*RECORDS PROVIDED:*
------------------------------------------------------------------------
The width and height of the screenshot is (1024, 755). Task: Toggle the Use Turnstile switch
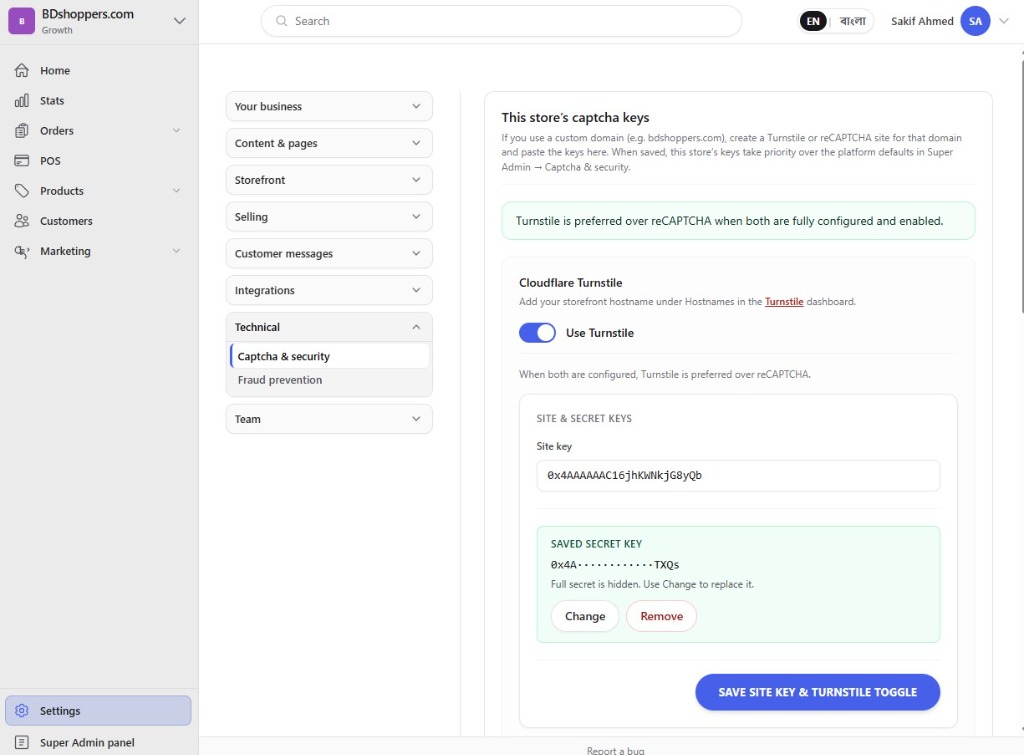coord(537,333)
------------------------------------------------------------------------
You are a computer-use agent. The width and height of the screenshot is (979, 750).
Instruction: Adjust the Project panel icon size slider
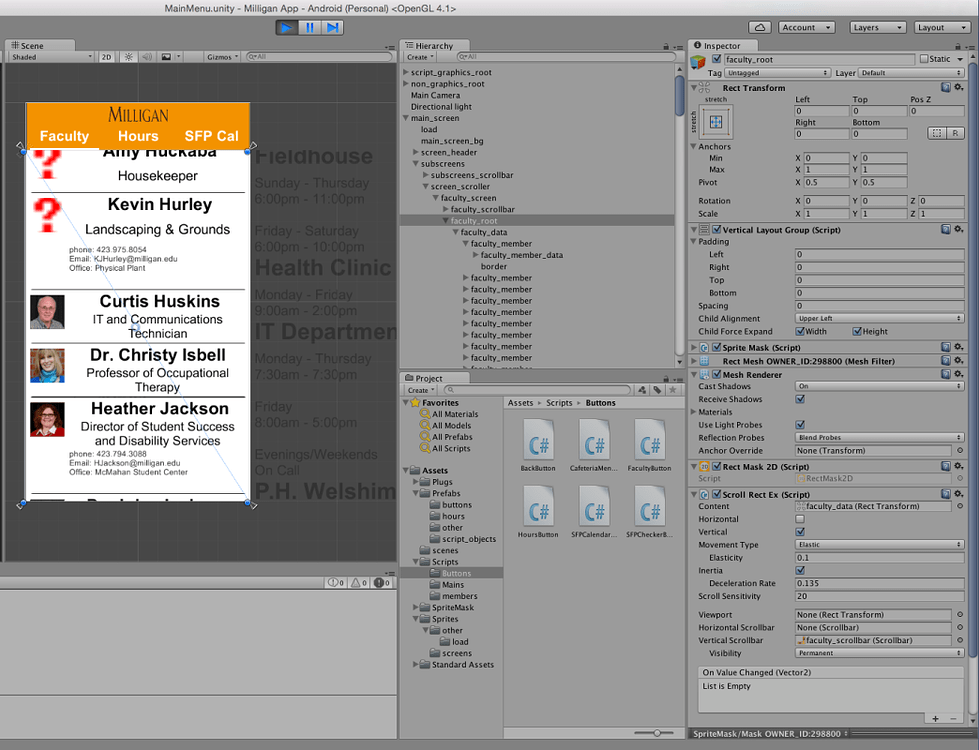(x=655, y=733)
------------------------------------------------------------------------
Echo the lines from the one containing "The width and height of the screenshot is (1024, 755)." through the one containing "coord(537,333)", including both, and leave the pictures out.

The width and height of the screenshot is (1024, 755). Task: Toggle the Use Turnstile switch
coord(537,333)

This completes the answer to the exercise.